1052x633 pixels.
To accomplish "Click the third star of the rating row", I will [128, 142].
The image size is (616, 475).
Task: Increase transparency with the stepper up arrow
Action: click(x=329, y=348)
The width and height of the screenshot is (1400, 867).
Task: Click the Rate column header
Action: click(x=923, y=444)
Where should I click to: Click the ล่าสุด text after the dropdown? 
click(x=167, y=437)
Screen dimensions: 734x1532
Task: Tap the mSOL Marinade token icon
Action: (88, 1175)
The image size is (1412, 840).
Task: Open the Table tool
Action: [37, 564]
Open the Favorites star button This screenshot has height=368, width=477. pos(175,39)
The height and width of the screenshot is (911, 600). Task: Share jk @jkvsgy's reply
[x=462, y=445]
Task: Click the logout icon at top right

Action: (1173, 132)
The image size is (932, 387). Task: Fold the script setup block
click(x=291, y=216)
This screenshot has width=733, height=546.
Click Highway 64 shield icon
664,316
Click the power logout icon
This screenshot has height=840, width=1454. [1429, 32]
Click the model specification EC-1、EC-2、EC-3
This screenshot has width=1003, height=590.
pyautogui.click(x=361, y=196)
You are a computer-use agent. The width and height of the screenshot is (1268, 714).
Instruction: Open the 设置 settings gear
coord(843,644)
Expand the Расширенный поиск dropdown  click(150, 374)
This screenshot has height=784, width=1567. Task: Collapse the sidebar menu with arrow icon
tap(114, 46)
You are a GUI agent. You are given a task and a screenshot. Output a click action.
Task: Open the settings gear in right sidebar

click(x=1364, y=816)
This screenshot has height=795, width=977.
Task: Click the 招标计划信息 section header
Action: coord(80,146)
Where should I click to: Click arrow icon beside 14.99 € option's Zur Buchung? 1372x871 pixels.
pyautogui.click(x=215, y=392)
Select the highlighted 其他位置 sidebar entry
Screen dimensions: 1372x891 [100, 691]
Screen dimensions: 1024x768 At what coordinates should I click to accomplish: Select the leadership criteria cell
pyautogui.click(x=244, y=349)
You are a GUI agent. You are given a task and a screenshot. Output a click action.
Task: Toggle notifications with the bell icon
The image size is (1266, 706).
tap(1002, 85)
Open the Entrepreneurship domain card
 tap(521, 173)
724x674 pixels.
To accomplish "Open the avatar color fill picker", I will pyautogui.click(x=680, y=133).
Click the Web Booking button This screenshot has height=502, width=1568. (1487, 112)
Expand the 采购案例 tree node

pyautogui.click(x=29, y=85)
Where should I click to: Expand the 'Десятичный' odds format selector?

> [Your assignment]
Repeat each record verbatim.

> [Output below]
1052x633 pixels.
To accomplish "Click the third star of the rating row", I will [128, 142].
The image size is (616, 475).
Task: Increase transparency with the stepper up arrow
Action: click(x=329, y=348)
The width and height of the screenshot is (1400, 867).
Task: Click the Rate column header
Action: click(x=923, y=444)
Where should I click to: Click the ล่าสุด text after the dropdown? 
click(x=167, y=437)
Screen dimensions: 734x1532
Task: Tap the mSOL Marinade token icon
Action: (88, 1175)
The image size is (1412, 840).
Task: Open the Table tool
Action: [37, 564]
Open the Favorites star button This screenshot has height=368, width=477. pos(175,39)
The height and width of the screenshot is (911, 600). Task: Share jk @jkvsgy's reply
[x=462, y=445]
Task: Click the logout icon at top right

Action: (1173, 132)
The image size is (932, 387). Task: Fold the script setup block
click(x=291, y=216)
This screenshot has width=733, height=546.
Click Highway 64 shield icon
664,316
Click the power logout icon
This screenshot has height=840, width=1454. [1429, 32]
Click the model specification EC-1、EC-2、EC-3
This screenshot has width=1003, height=590.
pyautogui.click(x=361, y=196)
You are a computer-use agent. The width and height of the screenshot is (1268, 714).
Instruction: Open the 设置 settings gear
coord(843,644)
Expand the Расширенный поиск dropdown  click(150, 374)
This screenshot has height=784, width=1567. Task: Collapse the sidebar menu with arrow icon
tap(114, 46)
You are a GUI agent. You are given a task and a screenshot. Output a click action.
Task: Open the settings gear in right sidebar

click(x=1364, y=816)
This screenshot has height=795, width=977.
Task: Click the 招标计划信息 section header
Action: coord(80,146)
Where should I click to: Click arrow icon beside 14.99 € option's Zur Buchung? 1372x871 pixels.
pyautogui.click(x=215, y=392)
Select the highlighted 其他位置 sidebar entry
Screen dimensions: 1372x891 [100, 691]
Screen dimensions: 1024x768 At what coordinates should I click to accomplish: Select the leadership criteria cell
pyautogui.click(x=244, y=349)
You are a GUI agent. You are given a task and a screenshot. Output a click action.
Task: Toggle notifications with the bell icon
The image size is (1266, 706).
tap(1002, 85)
Open the Entrepreneurship domain card
 tap(521, 173)
724x674 pixels.
To accomplish "Open the avatar color fill picker", I will pyautogui.click(x=680, y=133).
Click the Web Booking button This screenshot has height=502, width=1568. (1487, 112)
Expand the 采购案例 tree node

pyautogui.click(x=29, y=85)
Where should I click to: Expand the 'Десятичный' odds format selector?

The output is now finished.